▸ **SELECTED TEXT**
····················
That's followed by Eve, now married to Charles, sharing details of her relationships with many other men on their wedding night. The train they're travelling on isn't the only thing blowing steam.


UNCLE CHARLIE, IS THAT YOU?


What a treat to have Coburn and Pallette in supporting roles. Coburn gets some delicious dialgoue. Pallette's businessman character wonders about his son while being delighted with Eve's introduction to the communityh. If Demarest looks familiar, he was Uncle Charlie in more than 200 episodes of the television show, My Three Sons, with Fred McMurray.


The Lady Eve also offers something of a rare sight for a film from Hollywood's Golden Age. The opening credits include an animated snake. It's hard not to get bitten by this film's appeal. Dig in.

Tuesday, November 29, 2011

Heaven Can Wait (1943)

Here's my homework assignment after watching this heavenly film.


View another movie that's penned by Samson Raphaelson (Suspicion, The Shop Around the Corner).


HEAVENLY EFFORT FROM LUBITSCH AND RAPHAELSON

heaven can wait 1943 is a delight for the eyes, with its gorgeous use of Technicolor, and the ears with a sharp script that delivers some very funny lines.


A dead Henry Van Cleve (Don Ameche) prepares to meet Satan after his earthly demise. His Excellency (Laird Cregar) isn't familiar with the less-than-saintly actions that prompted Van Cleve to take the down stairs to his desk.


Van Cleve tells his story and all of the women he crossed paths with since entering the world with a very rich New York City family in the late 1800s.

HENRY MEETS HIS GIRL

Henry's main ambition is burning through the money his family has earned. He stays up all hours of the night as a partyboy. He decides to straighten up his ways when he happens upon Martha (Gene Tierney). "I might even go to work," Henry suggests about her powerful sway over him.


There are several standout scenes in this 1943 effort from Ernst Lubisch (The Shop Around the Corner).


An early one happens when Henry pretends to be a bookstore employee when Martha tries to buy a book about making a husband happy. He senses she's not overly keen about the fella she's going to tie the knot with. Turns out her potential better half is Henry's cousin, the all work and no fun Albert Van Cleve (Allyn Joslyn).


Martha is the daughter of a Kansas-based meat packer E.F. Strable (Eugene Pallette). He gets the best opening line of any character in this film. Another scene worth savouring is his verbal tussle, with a butler's help, with his wife (Marjorie Main) over the Sunday funnies.
····················
▸ **COLLECTED MATERIAL**

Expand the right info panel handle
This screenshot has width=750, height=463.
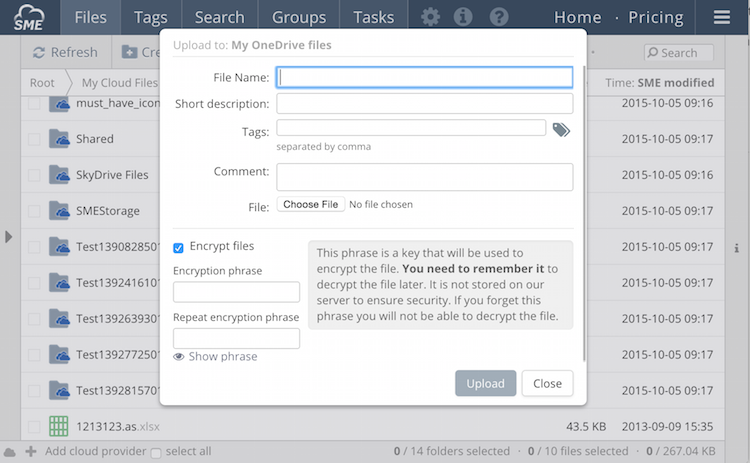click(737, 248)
····················
▸ **QUESTIONS**
- A) In the film reviews, who plays Martha, the woman who makes Henry want to change his ways in Heaven Can Wait?
- B) Continue the film reviews from where they stop.

▸ **LIST OF ANSWERS**
- A) Gene Tierney

- B)
COBURN IS A DELIGHT


Charles Coburn (Gentlemen Prefer Blondes, Monkey Business) delivers solid suport as Hugo Van Cleve, the grandfather who earned the family fortune and has a soft spot for Henry, even if he's a lazy oaf.


For all its fun, Heaven Can Wait also explores mortality -- watch for a neat montage of birthday cakes with an ever-growing number of candles -- and relationships. The Strables don't have much of a marriage. Henry loves Martha, but his eye does wonder . . .


Helene Reynolds didn't have a long career in Hollywood. She only appeared in 14 titles between 1941 and 1948. But she has a solid appearance near the film's end as Peggy Nash, a show girl who has caught the affections of Henry's son, Jack (Tod Andrews, Beneath the Planet of the Apes). Nash is on to Henry's ways to prevent a family scandal and quickly turns the tables on him.


Don't put off seeing this film. Make a date with Heaven Can Wait.

RATING: 9/10


FUN FACTS: Spring Byington, who appears as Henry's mother, had guest spots on several 1960s television series including I Dream of Jeannie. Batman and Mister Ed. See if you can find her in the original Mutiny on the Bounty.


Marjorie Main appeared as Ma Kettle in several Ma Kettle films.

Gene Tierney was the star of the great American film noir, Laura.

Film editor Dorothy Spencer's other credits include To Be or Not to Be, also directed by Ernst Lubisch, and My Darling Clementine.


Don Ameche was one of the featured voice talents in Homeward Bound - The Incredible Journey

NOT SO FUN FACT: Laird Cregar's career was painfully short. He only made 16 films before dying in 1944 at 31.